▸ **ABOUT THIS TASK**: Every line from the one holding "797x597 pixels." to the end of the entries should be repeated exactly, with the pictures left out.

++++ GIVEN DATA ++++

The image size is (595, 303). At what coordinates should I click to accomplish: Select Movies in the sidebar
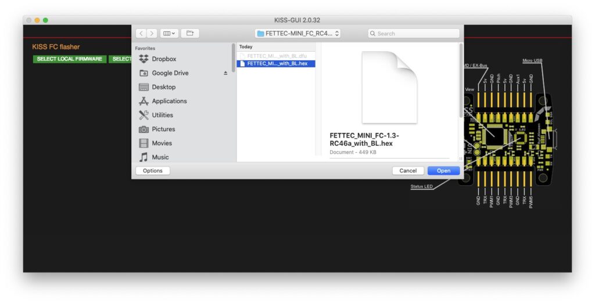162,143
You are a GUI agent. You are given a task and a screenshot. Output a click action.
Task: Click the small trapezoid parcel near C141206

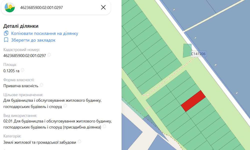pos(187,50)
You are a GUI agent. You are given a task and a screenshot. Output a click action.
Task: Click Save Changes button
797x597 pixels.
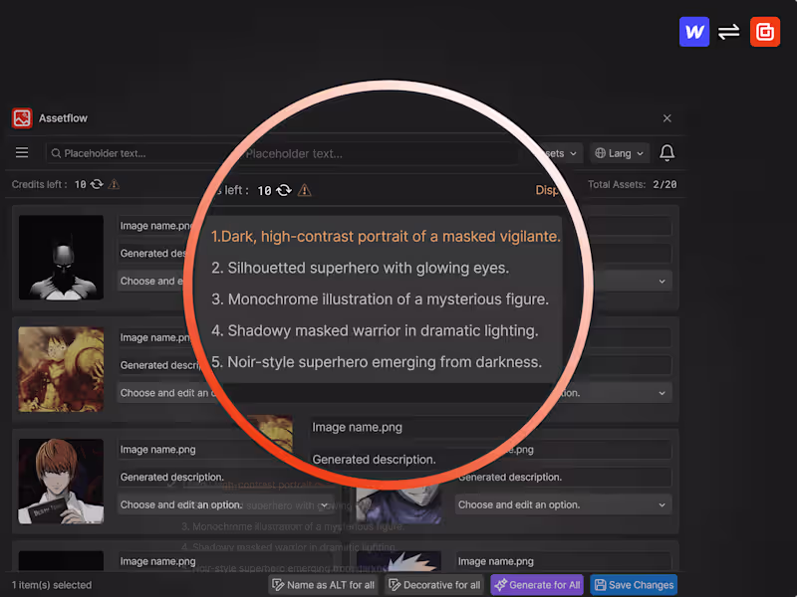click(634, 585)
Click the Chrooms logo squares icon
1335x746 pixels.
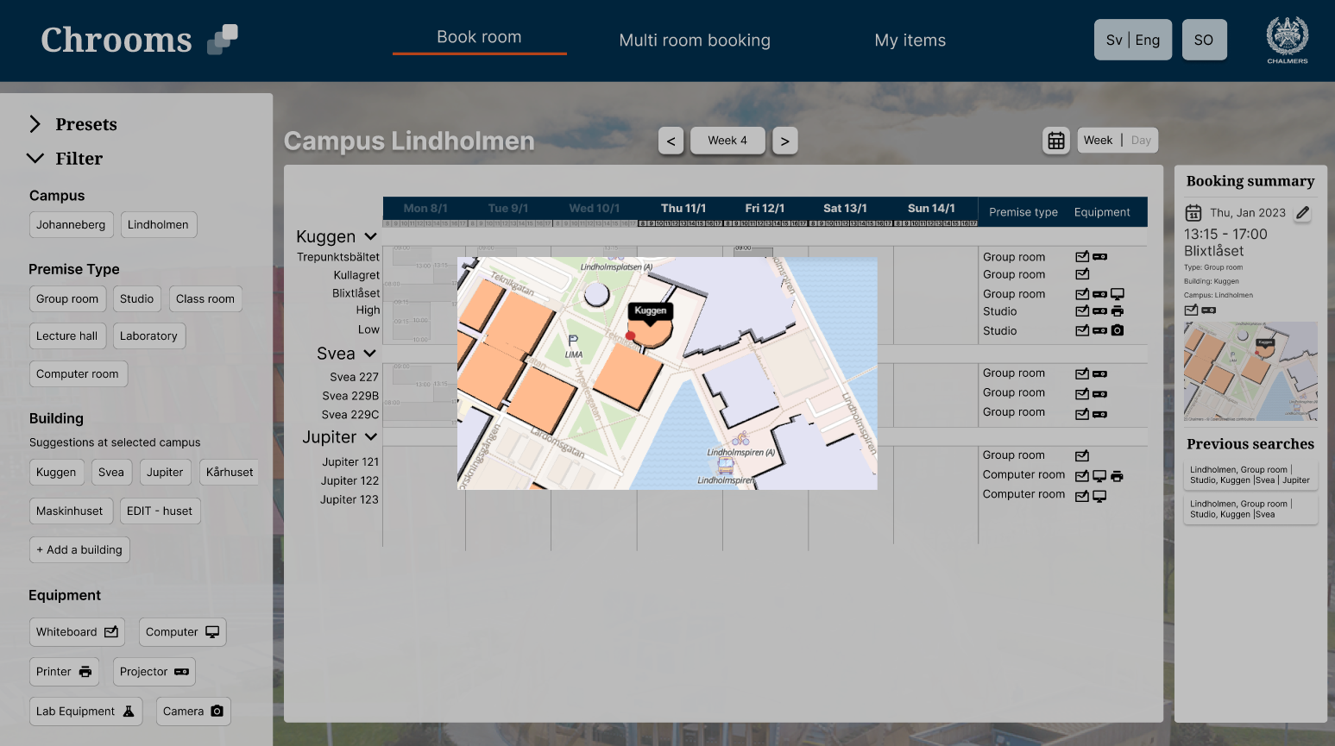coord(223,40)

++++

▸ **TASK ANSWER**:
797x597 pixels.
click(634, 585)
Click the Chrooms logo squares icon
1335x746 pixels.
coord(223,40)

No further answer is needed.